New hype to old news

What is it with some reporters and their need to breathlessly create, enhance, and otherwise infuse their stories with false drama and tension? We saw it the other day with Paul Harris and his ridiculous attempt to portray the appearance of comparisons between Iraq and Vietnam as a troubling new development and an indicator of how bad things are have gotten for the president. Never mind the fact that comparisons between Iraq and Vietnam have been ubiquitous almost since the day the allies set foot on the sands of Iraq.

Today we get Matt Frei from the BBC giving us not only his usual "objective" (cough, cough) look at Washington, but also teeing up this howler about Iraq:
There is no obvious exit strategy, and the spectre of civil war, once deemed unthinkable is now considered probable.
I'm hardly in a position to place odds on an Iraqi civil war breaking out, but the notion that such a thing has ever been "unthinkable" is ludicrous. Warnings about a looming civil war were wheeled out even before the Vietnam comparisons were, and have been with us ever since.

In March 2003, before Saddam had even lost power, this report from the Sydney Morning Herald warned that an uprising against Saddam:
...has the potential to explode into a civil war between the Shiite and Kurdish majority ethnic groups and Saddam's minority Sunnis, which many analysts fear could erupt before the coalition can impose law and order on Iraq."
In August 2003, Frei's fellow British journalist, America-hating Robert Fisk, wrote an article headlined "Unless The White House Abandons Its Fantasies, Civil War Will Consume The Iraqi Nation."

Three months later, Paul McGeough was telling us that "US exit may lead to Iraqi civil war."

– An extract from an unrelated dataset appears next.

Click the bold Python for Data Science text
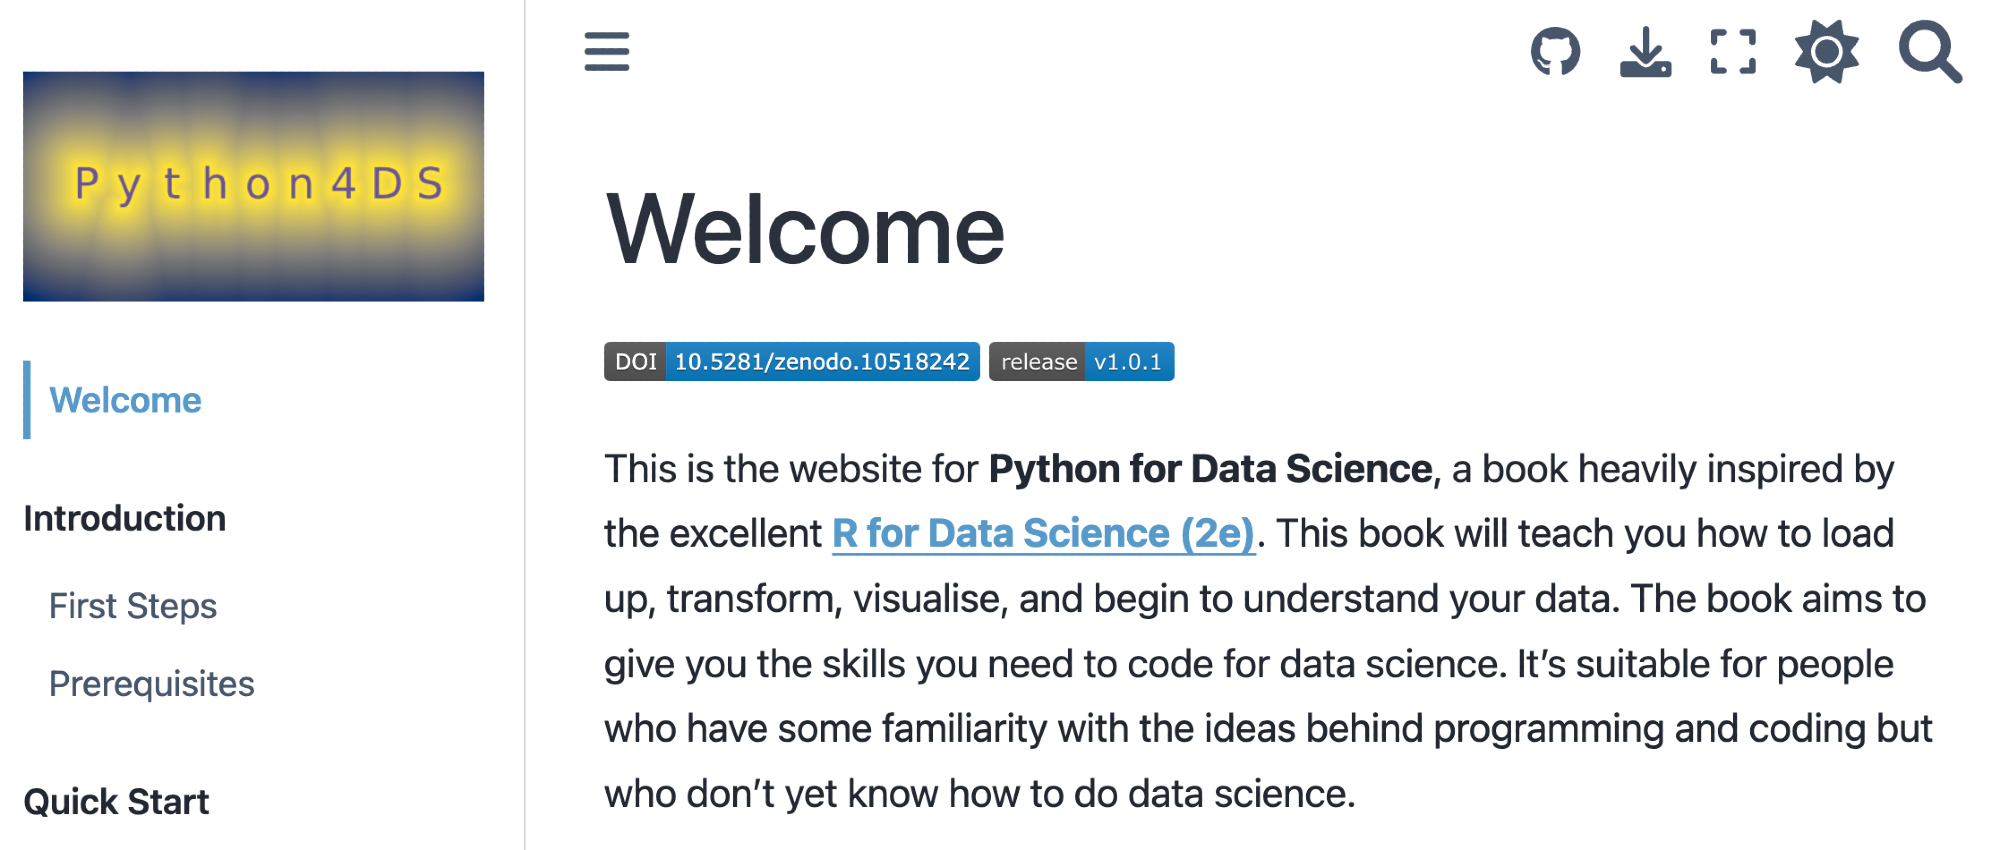The height and width of the screenshot is (850, 2000). tap(1210, 469)
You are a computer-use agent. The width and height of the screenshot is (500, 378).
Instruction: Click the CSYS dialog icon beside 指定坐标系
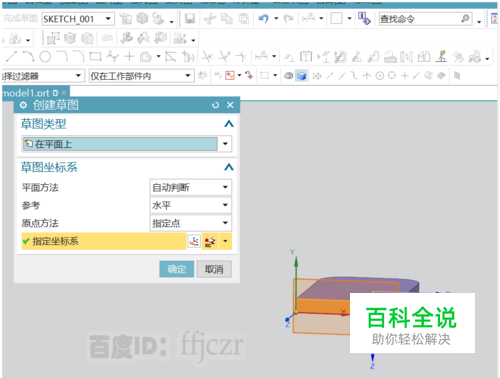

In July '04, in an article titled "Civil War in Iraq?", William S. Lind brushed aside the "continuing" question of whether a civil war would occur in Iraq by claiming that it was already occurring.

All this, by the way, from a 5 minute search through Google. Once deemed unthinkable? By who and when? I'm guessing that sometime next summer Frei will note the sudden and ominous new development of accusations that Bush lied us into war.

BTW, also included in Frei's latest is a bizarre reference to "America's obsession with bipartisan politics - an instinct rooted in the devastation of the Civil War." Does anyone have the slightest idea what he is talking about?

2 Comments:

Anonymous Anonymous said...

Here's a suggestion for an exit strategy for the coalition

Build up the Iraqui security forces so that they can take an increasing share of the law and order and anti-insurgency duties.

Get the Iraquis to define a constitution and put it to a referendum to ensure the vast majority of people are happy with it.

Hold elections to create government institutions that reflect the wishes of the Iraqui people and govern under their new constitution.

Draw down coalition forces as and when the Iraqui government feels confident that their own security forces can handle the security situation.

I mean it's so simple. I can't understand why Bush'n'Blair and the warmongering meocons haven't thought of it already.

Oh wait. They did.

1:43 PM  
Blogger David said...

Frei is obviously not reading his history right (why am I not surprised?).

He seems to have it in his penut sized brain that Dems are all Southerners under the yoke of the nasty (mostly white) Northern Yankees.